Even if you are financially healthy enough to make house payments, it is still frustrating to feel as though you are throwing money away. Maintaining a negative home equity can feel like swimming with weights that make it harder and harder to swim. If you have decided that enough is enough, one of the refinancing methods below can be your life raft:
Request to modify you mortgage – This option is a great first choice for those with upside down mortgages. A mortgage modification is carried out directly through your lender. When calling the lender, ask to be transferred to the loss mitigation staff. The loss mitigation staff are the only people at a company that will be able to help arrange new terms and conditions on your mortgage. Lenders do have the right to accept or deny a modification request depending on their own set of criteria. Good things to request include a change of interest rate or a change in the mortgage term (length of the mortgage in months or years).

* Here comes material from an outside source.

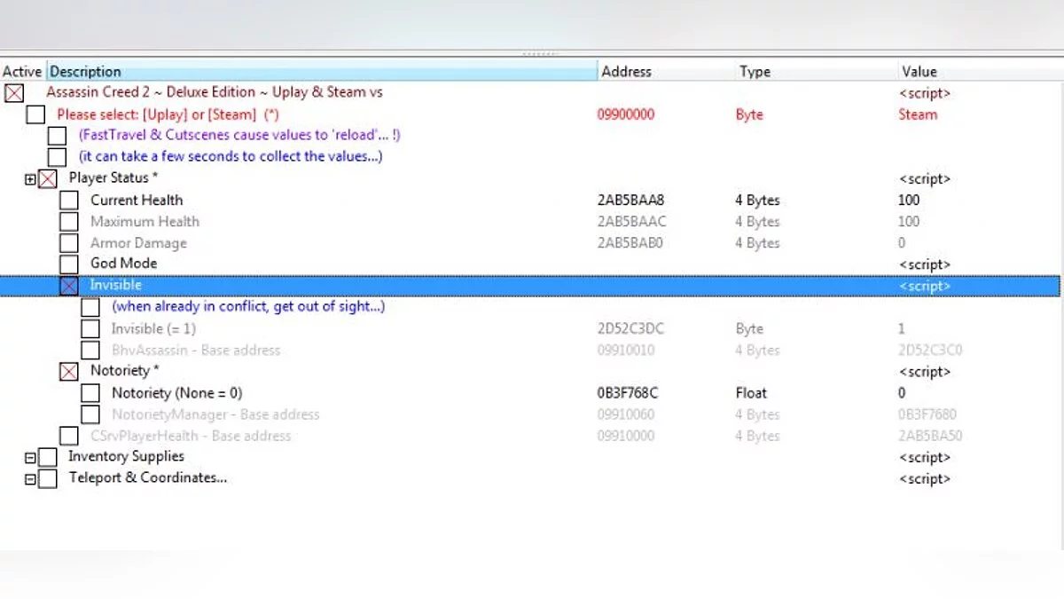This screenshot has height=599, width=1064.
Task: Uncheck the Assassin Creed 2 main script checkbox
Action: 14,93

Reduce your price – It is natural to believe that your home is worth more than what a neutral third party believes, but this does not mean you are correct. If no one is buying your home, consider going lower. Many home owners watch the price of their home fall month after month because they try to desperately hold onto the highest price possible. By lowering the price you can at least make sure you sell the home to get out of the spiral and rectify the negative equity. With the money left over, you could then buy a newer affordable property.
Rent it out – A common strategy is to begin renting out the property as a way to gather up enough funds to then purchase a cheaper property. This does of course depend on whether your property is suitable to rent out, and whether that revenue will be enough to cover the new mortgage and the old mortgage. The most important thing about this method is that it will provide you with the means to boost your cash and begin treading water. The idea is to continue renting out the property at least until the market improves your bid price.

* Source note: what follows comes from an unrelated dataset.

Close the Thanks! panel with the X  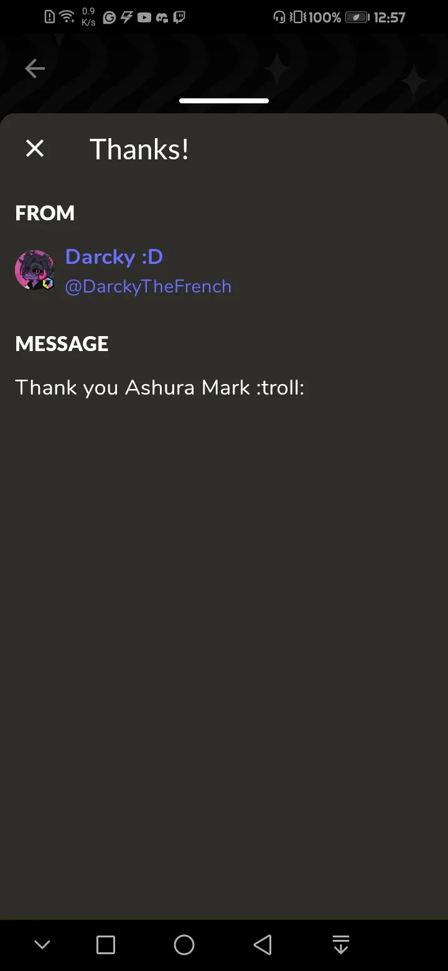coord(35,148)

HARP – This is the Home Affordable Refinance program. It is a mortgage program organized by the federal government, set up to assist people with problems like an upside down mortgage. It is important to note that in order to qualify for this program you must have a mortgage provided Freddie Mac or Fannie Mae. Find out who your lender is online at “Makinghomeaffordable.gov”.
No matter your situation it is important that you first understand your mortgage and your mortgage rate. Once you have all the facts you can then make the best decision for you and your family on what to do.